I’m so glad — and flattered — to hear that, Michelle! It’s one of the reasons I wanted it to come out when it did, knowing and hoping it could give other writers some inspiration heading into NaNoWriMo.
And yeah, Randy’s review was totally unexpected and absolutely hilarious 😉
Had to re-read this line: “If I can stand in front of you and feel my tips”. Sorry – my mind thought it said something else! I’ve put your book on my Christmas wish list. Congrats! (on the book, not making my list)!
You know, I read it and thought, “maybe I should change that?”
Then I thought, “Naw, let’s see whose mind is as bad as mine.” Haha!
Could it get funnier?! Wait I’m asking a comedian…
congrats, that’s really so cool
Thanks, Beth. It’s not often that I am associated with coolness, depending on how cold it is outside.
If it helps, I think about your book during sex. Baseball thoughts just weren’t working any more.
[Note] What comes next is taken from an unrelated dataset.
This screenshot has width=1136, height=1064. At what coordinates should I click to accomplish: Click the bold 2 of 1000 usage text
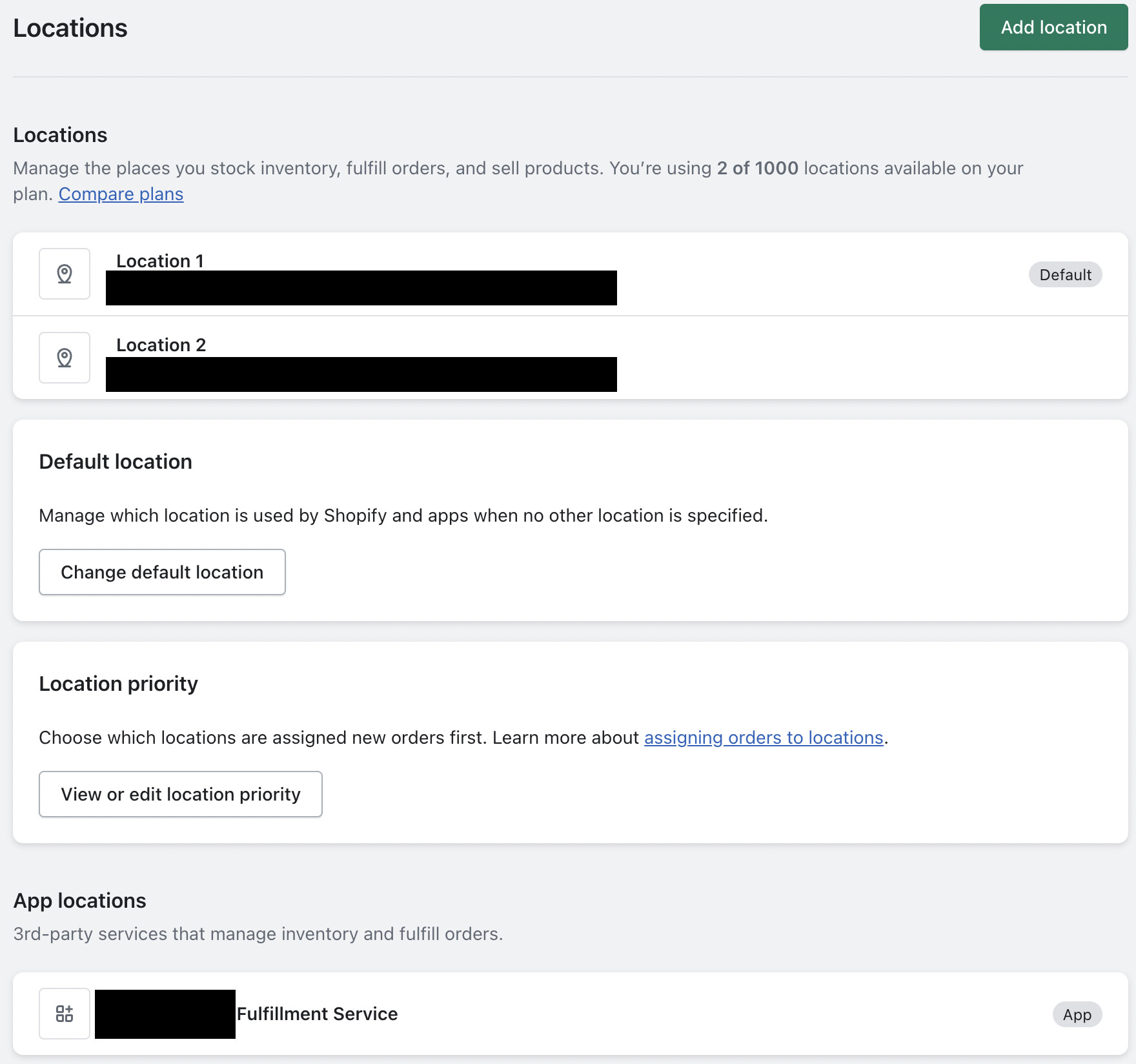[x=757, y=169]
This gives me hope that the book review, a genre I feared had devolved into “Mad Libs: Critique Edition,” is alive and well! Or at least alive and demented, and that might be even better. I just ordered your book! Didn’t see a place to request a signed copy – would love that if it’s possible!
Hey Karen! “Alive and demented” is my mantra, at least if you ask my teenagers. And I’ll email my publisher and see if they can hold a copy for me to sign before it goes out! 😉
Reblogged this on Kate McClelland.
Very arousing!! Oops did I just say that on WP?
Hilarious review from one funny guy to another. Perhaps it’s a good thing there was no thong involved. Congrats Ned! 🙂
Ned, I just wrote a comment that disappeared 😦 WP is killing me! Please check your spam where I’m sure you’ll find me in your trash! I managed to get this one up through FB log in 😦
Done! I found you and unspammed you. Not sure why that happened :0
Well done, buddy!
Thanks, my friend!
I’m excited to be back on the WP scene now that the lodge is closed. Time to start reading some new books!! 😀
Hey Susan! Time to hunker down, start a warm fire, thaw out those raspberries and open some good books! So great to see you 😉
Great to be back. I’ll have to remember my screen protector before I thaw the raspberries!!
Yes, using protection is always important. Wait… What?
Lol….I have missed that sense of humor!!